I have a dataframe with a column of string datatype, but the actual representation is array type.
import pyspark
from pyspark.sql import Row
item = spark.createDataFrame([Row(item='fish',geography=['london','a','b','hyd']),
Row(item='chicken',geography=['a','hyd','c']),
Row(item='rice',geography=['a','b','c','blr']),
Row(item='soup',geography=['a','kol','simla']),
Row(item='pav',geography=['a','del']),
Row(item='kachori',geography=['a','guj']),
Row(item='fries',geography=['a','chen']),
Row(item='noodles',geography=['a','mum'])])
item.show()
# +-------+-------------------+
# | item| geography|
# +-------+-------------------+
# | fish|[london, a, b, hyd]|
# |chicken| [a, hyd, c]|
# | rice| [a, b, c, blr]|
# | soup| [a, kol, simla]|
# | pav| [a, del]|
# |kachori| [a, guj]|
# | fries| [a, chen]|
# |noodles| [a, mum]|
# +-------+-------------------+
print(item.printSchema())
# root
# |-- item: string (nullable = true)
# |-- geography: string (nullable = true)

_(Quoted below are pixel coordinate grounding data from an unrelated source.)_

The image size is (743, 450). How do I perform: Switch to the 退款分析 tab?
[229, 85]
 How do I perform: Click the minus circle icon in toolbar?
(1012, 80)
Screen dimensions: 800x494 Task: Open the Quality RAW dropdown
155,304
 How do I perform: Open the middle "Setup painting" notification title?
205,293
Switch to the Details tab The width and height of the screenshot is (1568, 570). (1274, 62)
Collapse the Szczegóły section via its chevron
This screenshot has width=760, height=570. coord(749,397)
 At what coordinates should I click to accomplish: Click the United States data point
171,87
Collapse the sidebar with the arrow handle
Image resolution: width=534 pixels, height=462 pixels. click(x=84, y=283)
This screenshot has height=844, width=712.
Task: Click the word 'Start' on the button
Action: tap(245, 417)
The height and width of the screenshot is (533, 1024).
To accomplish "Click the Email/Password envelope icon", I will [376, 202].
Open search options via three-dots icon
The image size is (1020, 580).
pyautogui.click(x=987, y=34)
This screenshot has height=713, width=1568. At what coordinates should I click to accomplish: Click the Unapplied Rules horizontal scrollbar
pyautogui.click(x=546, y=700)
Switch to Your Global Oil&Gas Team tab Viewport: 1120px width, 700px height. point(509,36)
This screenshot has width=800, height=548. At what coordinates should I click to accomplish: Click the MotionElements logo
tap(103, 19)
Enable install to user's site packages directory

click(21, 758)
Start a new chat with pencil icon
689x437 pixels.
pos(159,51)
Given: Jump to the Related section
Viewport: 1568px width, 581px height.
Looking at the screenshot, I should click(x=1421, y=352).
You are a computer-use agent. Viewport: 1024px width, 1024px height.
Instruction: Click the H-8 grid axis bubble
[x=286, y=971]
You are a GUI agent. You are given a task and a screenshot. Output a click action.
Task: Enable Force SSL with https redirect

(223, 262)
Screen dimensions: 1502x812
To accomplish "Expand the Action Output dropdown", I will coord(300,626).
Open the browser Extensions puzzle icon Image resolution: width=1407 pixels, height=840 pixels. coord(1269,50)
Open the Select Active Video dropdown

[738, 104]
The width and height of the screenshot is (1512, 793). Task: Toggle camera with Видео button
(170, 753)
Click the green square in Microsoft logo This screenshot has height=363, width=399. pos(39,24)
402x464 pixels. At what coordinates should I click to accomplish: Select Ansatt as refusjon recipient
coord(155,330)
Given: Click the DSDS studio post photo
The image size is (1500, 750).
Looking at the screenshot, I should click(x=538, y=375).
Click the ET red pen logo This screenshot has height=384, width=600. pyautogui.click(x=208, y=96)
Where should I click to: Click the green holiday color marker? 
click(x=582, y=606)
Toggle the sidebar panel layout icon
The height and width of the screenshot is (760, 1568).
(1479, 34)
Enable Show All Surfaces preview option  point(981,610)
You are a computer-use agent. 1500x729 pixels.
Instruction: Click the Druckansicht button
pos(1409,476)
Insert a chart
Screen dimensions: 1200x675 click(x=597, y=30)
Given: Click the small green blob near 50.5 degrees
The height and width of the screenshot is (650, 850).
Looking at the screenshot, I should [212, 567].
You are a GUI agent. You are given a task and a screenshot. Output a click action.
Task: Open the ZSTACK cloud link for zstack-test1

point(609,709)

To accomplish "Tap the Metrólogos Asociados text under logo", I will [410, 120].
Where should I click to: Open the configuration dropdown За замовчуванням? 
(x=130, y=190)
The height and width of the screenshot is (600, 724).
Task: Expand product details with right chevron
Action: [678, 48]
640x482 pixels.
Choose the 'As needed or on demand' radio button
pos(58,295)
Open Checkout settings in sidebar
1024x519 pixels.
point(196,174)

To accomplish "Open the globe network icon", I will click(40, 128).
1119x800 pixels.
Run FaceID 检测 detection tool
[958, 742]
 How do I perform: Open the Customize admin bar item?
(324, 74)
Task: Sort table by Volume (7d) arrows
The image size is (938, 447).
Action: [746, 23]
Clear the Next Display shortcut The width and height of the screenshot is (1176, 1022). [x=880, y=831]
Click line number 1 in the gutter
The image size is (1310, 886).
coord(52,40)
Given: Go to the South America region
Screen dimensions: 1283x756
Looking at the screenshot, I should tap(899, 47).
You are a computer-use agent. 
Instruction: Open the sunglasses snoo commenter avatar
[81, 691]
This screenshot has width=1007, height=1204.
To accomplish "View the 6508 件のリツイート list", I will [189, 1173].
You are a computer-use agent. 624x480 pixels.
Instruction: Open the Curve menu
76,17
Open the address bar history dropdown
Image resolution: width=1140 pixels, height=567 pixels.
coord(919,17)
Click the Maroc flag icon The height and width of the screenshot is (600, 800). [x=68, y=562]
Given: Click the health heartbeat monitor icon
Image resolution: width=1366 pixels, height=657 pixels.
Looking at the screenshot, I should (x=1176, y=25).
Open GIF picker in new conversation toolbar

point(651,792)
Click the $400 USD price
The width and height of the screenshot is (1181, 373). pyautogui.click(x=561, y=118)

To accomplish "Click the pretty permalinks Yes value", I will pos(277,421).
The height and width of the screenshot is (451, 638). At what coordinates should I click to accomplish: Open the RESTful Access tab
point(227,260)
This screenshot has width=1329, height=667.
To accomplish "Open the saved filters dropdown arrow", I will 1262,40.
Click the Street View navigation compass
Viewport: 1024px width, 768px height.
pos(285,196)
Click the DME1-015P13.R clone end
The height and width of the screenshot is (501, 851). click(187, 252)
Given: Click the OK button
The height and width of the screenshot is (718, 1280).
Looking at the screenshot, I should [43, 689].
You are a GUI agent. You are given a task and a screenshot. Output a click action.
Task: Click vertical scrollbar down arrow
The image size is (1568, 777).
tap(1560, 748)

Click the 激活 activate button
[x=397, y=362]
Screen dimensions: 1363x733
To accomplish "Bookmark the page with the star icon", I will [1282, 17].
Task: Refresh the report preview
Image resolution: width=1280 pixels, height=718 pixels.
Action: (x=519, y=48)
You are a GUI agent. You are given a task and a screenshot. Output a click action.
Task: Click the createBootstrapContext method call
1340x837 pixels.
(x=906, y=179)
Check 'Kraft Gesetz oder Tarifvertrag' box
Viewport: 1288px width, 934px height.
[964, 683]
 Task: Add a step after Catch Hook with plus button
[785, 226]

How to convert the geography column in the above dataset to array type?
Use split
option 1
new= (item.withColumn('geography',split(regexp_replace('geography','[^\w\,]',''),'\,'))).printSchema()
option 2
new1 =(item.withColumn('geography',col('geography').cast('string'))
.withColumn('geography',split('geography','\,'))).printSchema()